===== Material for the task

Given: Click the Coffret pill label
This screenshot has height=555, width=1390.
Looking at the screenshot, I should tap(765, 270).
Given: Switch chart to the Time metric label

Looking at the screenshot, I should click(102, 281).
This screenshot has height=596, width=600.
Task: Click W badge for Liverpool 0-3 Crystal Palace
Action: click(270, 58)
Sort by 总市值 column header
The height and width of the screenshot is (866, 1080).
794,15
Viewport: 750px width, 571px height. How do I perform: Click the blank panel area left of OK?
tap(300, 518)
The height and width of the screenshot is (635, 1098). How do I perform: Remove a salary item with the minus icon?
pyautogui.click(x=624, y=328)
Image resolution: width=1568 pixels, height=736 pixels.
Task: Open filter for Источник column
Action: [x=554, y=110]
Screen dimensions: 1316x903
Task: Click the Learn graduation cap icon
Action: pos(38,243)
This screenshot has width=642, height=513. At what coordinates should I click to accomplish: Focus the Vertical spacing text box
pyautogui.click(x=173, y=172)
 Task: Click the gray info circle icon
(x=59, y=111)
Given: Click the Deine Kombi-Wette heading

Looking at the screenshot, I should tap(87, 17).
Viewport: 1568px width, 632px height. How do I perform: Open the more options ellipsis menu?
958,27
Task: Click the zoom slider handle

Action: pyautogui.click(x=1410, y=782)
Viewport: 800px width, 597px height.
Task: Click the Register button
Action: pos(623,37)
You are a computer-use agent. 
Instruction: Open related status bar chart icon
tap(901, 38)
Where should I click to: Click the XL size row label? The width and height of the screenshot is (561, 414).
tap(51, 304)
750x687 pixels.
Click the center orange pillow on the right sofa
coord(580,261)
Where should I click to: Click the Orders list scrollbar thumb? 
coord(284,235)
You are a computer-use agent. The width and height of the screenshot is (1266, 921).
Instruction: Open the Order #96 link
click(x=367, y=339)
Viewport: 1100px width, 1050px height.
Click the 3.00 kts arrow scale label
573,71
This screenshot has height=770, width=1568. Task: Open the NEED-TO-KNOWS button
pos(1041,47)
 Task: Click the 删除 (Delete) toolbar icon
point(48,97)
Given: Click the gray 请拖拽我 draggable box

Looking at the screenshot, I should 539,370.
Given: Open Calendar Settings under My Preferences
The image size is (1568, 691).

==========

Each record must be duplicated exactly, with none missing.

Given: Click the Coffret pill label
This screenshot has height=555, width=1390.
Looking at the screenshot, I should tap(765, 270).
Given: Switch chart to the Time metric label

Looking at the screenshot, I should click(102, 281).
This screenshot has height=596, width=600.
Task: Click W badge for Liverpool 0-3 Crystal Palace
Action: click(270, 58)
Sort by 总市值 column header
The height and width of the screenshot is (866, 1080).
794,15
Viewport: 750px width, 571px height. How do I perform: Click the blank panel area left of OK?
tap(300, 518)
The height and width of the screenshot is (635, 1098). How do I perform: Remove a salary item with the minus icon?
pyautogui.click(x=624, y=328)
Image resolution: width=1568 pixels, height=736 pixels.
Task: Open filter for Источник column
Action: [x=554, y=110]
Screen dimensions: 1316x903
Task: Click the Learn graduation cap icon
Action: pos(38,243)
This screenshot has width=642, height=513. At what coordinates should I click to accomplish: Focus the Vertical spacing text box
pyautogui.click(x=173, y=172)
 Task: Click the gray info circle icon
(x=59, y=111)
Given: Click the Deine Kombi-Wette heading

Looking at the screenshot, I should tap(87, 17).
Viewport: 1568px width, 632px height. How do I perform: Open the more options ellipsis menu?
958,27
Task: Click the zoom slider handle

Action: pyautogui.click(x=1410, y=782)
Viewport: 800px width, 597px height.
Task: Click the Register button
Action: pos(623,37)
You are a computer-use agent. 
Instruction: Open related status bar chart icon
tap(901, 38)
Where should I click to: Click the XL size row label? The width and height of the screenshot is (561, 414).
tap(51, 304)
750x687 pixels.
Click the center orange pillow on the right sofa
coord(580,261)
Where should I click to: Click the Orders list scrollbar thumb? 
coord(284,235)
You are a computer-use agent. The width and height of the screenshot is (1266, 921).
Instruction: Open the Order #96 link
click(x=367, y=339)
Viewport: 1100px width, 1050px height.
Click the 3.00 kts arrow scale label
573,71
This screenshot has height=770, width=1568. Task: Open the NEED-TO-KNOWS button
pos(1041,47)
 Task: Click the 删除 (Delete) toolbar icon
point(48,97)
Given: Click the gray 请拖拽我 draggable box

Looking at the screenshot, I should 539,370.
Given: Open Calendar Settings under My Preferences
The image size is (1568, 691).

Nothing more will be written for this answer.